* _WHAT THE TASK ASKS_
What lines of the data below hold the string "computer"? Copy each one out.

Collected data:

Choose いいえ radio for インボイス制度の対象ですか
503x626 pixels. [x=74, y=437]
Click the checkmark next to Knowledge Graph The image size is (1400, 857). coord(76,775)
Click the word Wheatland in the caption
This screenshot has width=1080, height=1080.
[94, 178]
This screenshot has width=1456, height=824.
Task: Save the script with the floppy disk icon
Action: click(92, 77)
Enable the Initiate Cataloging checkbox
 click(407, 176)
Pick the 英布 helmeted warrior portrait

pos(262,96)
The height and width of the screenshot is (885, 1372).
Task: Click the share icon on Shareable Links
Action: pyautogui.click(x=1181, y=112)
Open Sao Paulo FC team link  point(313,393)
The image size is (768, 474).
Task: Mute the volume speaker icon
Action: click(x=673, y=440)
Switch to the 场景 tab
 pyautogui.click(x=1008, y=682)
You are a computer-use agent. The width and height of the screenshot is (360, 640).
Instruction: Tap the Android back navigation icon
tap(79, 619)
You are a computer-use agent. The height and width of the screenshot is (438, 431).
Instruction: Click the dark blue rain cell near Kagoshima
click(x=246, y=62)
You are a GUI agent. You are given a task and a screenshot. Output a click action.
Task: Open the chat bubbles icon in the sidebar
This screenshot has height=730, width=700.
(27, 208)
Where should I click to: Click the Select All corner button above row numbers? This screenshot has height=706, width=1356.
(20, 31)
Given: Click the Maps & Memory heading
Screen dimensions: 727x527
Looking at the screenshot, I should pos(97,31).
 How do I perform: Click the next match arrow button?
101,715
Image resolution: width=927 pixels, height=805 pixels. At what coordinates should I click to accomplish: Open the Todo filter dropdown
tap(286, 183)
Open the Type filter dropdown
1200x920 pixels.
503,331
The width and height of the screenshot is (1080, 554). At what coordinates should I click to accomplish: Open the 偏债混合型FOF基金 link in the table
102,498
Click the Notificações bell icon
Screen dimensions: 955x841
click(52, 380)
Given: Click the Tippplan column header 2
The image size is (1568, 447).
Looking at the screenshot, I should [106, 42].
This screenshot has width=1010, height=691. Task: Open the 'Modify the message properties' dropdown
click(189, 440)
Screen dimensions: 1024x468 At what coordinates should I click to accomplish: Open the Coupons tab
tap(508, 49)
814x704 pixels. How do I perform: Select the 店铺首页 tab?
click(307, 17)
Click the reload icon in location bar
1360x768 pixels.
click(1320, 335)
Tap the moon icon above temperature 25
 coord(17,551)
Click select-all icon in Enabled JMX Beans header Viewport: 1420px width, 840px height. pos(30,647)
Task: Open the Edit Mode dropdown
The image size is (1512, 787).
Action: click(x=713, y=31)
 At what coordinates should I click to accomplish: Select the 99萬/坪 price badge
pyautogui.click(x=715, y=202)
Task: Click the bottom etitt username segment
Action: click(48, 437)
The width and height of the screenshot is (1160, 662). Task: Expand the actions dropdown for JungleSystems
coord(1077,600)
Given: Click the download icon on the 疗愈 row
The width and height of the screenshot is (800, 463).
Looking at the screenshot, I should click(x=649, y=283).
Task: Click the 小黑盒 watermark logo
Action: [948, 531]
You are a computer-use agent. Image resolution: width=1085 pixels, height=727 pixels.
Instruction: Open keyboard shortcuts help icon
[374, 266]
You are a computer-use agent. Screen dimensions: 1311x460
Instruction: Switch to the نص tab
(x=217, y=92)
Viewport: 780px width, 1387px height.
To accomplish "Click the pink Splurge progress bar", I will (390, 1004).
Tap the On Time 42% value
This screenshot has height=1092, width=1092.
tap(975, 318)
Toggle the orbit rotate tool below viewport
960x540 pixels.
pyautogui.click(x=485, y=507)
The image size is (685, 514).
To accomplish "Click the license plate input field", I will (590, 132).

* _EXERCISE OUTPUT_
You are a computer-use agent. The width and height of the screenshot is (360, 640).
You are a computer-use agent. The height and width of the screenshot is (438, 431).
You are a computer-use agent. Image resolution: width=1085 pixels, height=727 pixels.
You are a computer-use agent. Screen dimensions: 1311x460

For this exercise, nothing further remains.